__Exercises to complete__.
- A) According to the text on HIV in Indonesia, how many sites offered harm reduction programs by the end of 2009?
- B) Print the text on HIV in Indonesia from "Disclaimer: The author's" up to and including "Jakarta, July 2010.".

__Reading passage__.
***
Disclaimer: The author's views expressed in this publication do not necessarily reflect the views of the United States Agency for International Development or the United States Government.


NGO Workplanning

Nongovernmental organization and public health staff doing joint work planning. Jakarta, July 2010.

While the overall national prevalence among adults 15 to 49 years of age remains quite low at 0.2 percent, the prevalence of HIV among most-at-risk populations, such as PWID, sex workers, transgender persons (waria), and men who have sex with men are disturbingly high (Joint U.N. Programme on HIV/AIDS [UNAIDS] 2009b). Of the estimated 333,200 PLHIV in Indonesia, 42.2 percent are PWID (Needle and Zhao 2010). According to a 2010 unpublished report by AusAID, HIV prevalence in Indonesia among all PWID (male and female) is 40 percent and 20 percent among female sex workers in Bali (Block 2010). One factor contributing to the high HIV prevalence among these vulnerable populations is inconsistent condom use among male PWID, especially with sex workers and with long-term partners. Because PWID often have multiple paid and unpaid sex partners, the potential for HIV transmission to spread rapidly within social and sexual networks of PWID is very high (Iskandar et al. 2010).

Indonesia's national response to HIV has focused on the most-at-risk populations. The government has scaled up programs to reach PWID to address the preponderance of HIV infections in this group. An important, though controversial, element of the national response is the harm reduction approach, which includes access to accurate information; distribution of clean needles, syringes, and male condoms; access to primary health care; and access to voluntary counseling and testing. By the end of 2009, harm reduction programs were available around the country in 120 sites including public health centers, correctional institutions, and NGOs. PWID who use heroin and want methadone maintenance therapy or other oral substation therapies such as buprenorphine alone or in combination with naloxone can receive services in designated health centers, hospitals, and prisons in each province (National AIDS Commission Republic of Indonesia 2009). However, new efforts are needed to include the intimate partners of high-risk individuals as partners represent a growing proportion of newly infected individuals (UNAIDS 2009a).

Gender Norms in Indonesia

The Indonesian Constitution gives equality to all citizens, and legislation protects women's civil liberty and freedom of movement. Local systems of adat, or traditional law, dictate gender-specific rights and obligations. In practice, gender norms in Indonesia vary by region, location (urban or rural), religion, socioeconomic status, and ethnic group, as does the prevalence of early marriage, polygamy, female genital mutilation (though this was banned in 2006), and contract marriages (Jacubowski 2008).

During the Suharto "New Order" era (1965 to 1998) the state played a large role in defining the appropriate roles and responsibilities of men and women of all classes. The main elements of this gender ideology are "housewifization" which promoted women's "natural" roles as wives and mothers. "The bapak (father, man) is considered as the elementary source of power, whereas the ibu (wife) was one of the mediums of this power" (Jacubowski 2008, 90). A man is expected to be the primary breadwinner, providing financial support for his wife and children and making decisions in the interest of his family's welfare.
***
(Items in a dataset)

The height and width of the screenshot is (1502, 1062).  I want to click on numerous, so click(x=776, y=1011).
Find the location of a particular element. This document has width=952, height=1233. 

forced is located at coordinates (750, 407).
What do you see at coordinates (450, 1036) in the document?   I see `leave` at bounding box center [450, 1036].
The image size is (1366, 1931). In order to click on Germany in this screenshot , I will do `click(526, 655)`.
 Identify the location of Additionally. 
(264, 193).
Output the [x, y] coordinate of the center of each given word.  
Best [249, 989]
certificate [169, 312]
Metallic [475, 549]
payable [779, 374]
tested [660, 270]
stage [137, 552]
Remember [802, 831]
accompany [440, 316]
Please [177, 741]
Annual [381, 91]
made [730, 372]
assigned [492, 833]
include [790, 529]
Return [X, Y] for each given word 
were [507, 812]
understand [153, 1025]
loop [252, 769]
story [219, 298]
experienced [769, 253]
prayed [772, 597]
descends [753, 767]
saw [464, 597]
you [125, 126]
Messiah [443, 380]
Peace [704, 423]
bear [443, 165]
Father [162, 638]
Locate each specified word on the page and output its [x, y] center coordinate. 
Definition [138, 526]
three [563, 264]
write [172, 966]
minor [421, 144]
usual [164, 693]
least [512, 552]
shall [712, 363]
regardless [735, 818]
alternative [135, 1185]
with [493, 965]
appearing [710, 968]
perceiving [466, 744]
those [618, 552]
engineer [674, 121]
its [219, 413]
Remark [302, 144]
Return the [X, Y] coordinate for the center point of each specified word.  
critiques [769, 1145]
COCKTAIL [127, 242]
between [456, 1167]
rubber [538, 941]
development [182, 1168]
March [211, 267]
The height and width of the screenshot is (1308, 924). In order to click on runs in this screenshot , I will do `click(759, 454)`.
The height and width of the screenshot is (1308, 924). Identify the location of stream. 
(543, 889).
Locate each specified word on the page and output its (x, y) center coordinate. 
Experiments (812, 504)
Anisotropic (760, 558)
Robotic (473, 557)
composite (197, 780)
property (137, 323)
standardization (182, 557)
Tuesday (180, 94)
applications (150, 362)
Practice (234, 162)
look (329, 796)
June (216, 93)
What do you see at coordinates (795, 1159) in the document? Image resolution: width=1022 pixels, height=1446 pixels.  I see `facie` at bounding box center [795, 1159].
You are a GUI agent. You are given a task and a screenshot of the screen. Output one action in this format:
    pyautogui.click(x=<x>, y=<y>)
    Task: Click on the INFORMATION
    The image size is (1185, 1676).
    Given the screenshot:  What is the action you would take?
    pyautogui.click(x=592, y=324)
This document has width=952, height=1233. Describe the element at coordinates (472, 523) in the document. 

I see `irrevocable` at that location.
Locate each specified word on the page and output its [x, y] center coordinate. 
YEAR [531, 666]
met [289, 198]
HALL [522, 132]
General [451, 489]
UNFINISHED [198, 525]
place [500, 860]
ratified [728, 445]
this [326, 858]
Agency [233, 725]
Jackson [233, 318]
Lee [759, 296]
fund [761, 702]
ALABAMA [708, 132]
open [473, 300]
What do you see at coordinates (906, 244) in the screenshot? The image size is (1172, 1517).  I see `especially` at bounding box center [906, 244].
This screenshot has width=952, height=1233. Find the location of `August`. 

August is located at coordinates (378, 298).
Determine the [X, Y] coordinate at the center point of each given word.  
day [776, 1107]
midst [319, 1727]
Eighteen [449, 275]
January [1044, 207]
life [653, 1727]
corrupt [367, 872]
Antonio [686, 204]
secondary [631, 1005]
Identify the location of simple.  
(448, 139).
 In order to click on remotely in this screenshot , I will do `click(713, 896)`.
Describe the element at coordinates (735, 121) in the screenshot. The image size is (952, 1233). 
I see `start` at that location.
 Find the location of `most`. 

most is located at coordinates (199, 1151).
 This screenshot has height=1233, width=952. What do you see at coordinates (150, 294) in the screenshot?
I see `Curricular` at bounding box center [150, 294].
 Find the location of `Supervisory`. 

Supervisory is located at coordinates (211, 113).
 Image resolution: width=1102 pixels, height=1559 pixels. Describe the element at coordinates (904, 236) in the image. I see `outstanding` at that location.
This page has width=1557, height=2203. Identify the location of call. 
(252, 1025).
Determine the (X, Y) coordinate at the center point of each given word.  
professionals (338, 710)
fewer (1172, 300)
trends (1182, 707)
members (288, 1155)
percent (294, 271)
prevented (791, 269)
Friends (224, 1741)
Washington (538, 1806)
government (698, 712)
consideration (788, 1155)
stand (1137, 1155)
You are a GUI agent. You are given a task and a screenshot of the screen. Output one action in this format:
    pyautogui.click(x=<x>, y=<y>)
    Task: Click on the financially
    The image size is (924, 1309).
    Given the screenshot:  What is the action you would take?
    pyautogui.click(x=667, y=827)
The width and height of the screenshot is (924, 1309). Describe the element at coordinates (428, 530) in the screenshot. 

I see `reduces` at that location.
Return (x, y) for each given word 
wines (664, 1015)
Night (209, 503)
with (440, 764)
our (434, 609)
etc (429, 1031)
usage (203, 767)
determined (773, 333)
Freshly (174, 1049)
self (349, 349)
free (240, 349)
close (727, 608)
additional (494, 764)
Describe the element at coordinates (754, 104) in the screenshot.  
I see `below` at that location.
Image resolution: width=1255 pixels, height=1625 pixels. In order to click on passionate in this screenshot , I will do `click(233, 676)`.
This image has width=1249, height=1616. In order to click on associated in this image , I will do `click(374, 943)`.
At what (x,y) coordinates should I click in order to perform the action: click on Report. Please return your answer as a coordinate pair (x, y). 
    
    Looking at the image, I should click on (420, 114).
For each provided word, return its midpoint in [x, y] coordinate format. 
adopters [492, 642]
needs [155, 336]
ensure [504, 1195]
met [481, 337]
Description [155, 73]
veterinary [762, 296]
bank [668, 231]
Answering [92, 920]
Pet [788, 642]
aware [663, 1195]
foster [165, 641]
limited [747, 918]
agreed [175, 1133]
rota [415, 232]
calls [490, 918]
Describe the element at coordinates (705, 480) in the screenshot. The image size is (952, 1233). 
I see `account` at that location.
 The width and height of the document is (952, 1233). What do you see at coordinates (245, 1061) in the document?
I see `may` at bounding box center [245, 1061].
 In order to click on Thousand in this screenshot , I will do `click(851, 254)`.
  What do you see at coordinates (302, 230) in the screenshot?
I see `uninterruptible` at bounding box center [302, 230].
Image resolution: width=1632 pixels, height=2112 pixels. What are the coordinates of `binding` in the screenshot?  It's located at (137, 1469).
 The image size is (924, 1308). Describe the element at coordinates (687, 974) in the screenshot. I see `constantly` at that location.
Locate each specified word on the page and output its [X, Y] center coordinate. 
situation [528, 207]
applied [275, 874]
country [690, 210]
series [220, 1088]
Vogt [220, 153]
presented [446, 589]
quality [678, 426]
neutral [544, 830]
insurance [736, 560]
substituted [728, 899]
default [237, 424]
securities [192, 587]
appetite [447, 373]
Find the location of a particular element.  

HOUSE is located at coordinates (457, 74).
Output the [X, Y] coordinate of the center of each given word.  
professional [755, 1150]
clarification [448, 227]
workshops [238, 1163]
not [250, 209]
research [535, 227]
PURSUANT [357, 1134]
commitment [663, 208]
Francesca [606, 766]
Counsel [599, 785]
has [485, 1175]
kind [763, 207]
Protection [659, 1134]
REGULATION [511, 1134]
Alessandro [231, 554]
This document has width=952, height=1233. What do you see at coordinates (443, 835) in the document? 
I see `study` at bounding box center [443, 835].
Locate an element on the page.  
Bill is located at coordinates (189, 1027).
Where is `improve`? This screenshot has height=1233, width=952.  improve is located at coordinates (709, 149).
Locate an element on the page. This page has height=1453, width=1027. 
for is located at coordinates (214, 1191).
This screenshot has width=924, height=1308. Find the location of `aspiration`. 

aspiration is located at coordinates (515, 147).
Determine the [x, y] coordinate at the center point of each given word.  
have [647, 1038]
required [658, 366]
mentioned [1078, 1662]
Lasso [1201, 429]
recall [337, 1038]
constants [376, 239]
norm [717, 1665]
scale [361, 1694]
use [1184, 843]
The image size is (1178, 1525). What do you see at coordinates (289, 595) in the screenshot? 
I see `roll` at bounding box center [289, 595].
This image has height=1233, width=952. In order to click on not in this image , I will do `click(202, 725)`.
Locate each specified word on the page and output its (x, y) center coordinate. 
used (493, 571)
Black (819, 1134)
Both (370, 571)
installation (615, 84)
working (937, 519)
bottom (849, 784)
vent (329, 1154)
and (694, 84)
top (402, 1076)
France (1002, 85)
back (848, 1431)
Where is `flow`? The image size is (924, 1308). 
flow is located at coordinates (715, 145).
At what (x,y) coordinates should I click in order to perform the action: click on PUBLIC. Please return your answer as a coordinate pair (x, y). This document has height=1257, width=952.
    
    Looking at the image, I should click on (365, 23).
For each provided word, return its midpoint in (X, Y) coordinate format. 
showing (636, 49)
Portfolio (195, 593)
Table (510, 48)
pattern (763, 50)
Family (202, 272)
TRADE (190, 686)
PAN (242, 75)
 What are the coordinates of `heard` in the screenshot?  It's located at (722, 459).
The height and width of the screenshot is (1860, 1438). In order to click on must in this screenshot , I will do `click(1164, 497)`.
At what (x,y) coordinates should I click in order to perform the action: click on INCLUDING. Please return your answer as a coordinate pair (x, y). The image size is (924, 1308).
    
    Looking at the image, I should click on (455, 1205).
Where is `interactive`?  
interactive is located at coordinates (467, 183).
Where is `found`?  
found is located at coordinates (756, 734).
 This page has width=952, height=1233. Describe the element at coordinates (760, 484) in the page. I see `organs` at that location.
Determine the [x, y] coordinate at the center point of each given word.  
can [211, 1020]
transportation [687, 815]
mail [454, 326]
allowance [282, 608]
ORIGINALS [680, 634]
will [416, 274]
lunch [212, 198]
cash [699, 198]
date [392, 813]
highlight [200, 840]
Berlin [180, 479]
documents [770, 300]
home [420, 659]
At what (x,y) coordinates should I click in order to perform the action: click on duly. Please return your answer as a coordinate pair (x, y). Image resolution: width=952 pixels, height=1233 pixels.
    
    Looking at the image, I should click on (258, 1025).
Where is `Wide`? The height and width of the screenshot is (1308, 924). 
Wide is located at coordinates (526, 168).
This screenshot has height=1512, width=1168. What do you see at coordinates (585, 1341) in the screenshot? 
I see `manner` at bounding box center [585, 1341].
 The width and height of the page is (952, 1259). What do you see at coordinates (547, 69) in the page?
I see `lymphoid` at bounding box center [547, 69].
***
__Answers to the exercise__.
- A) 120 sites

- B)
Disclaimer: The author's views expressed in this publication do not necessarily reflect the views of the United States Agency for International Development or the United States Government.


NGO Workplanning

Nongovernmental organization and public health staff doing joint work planning. Jakarta, July 2010.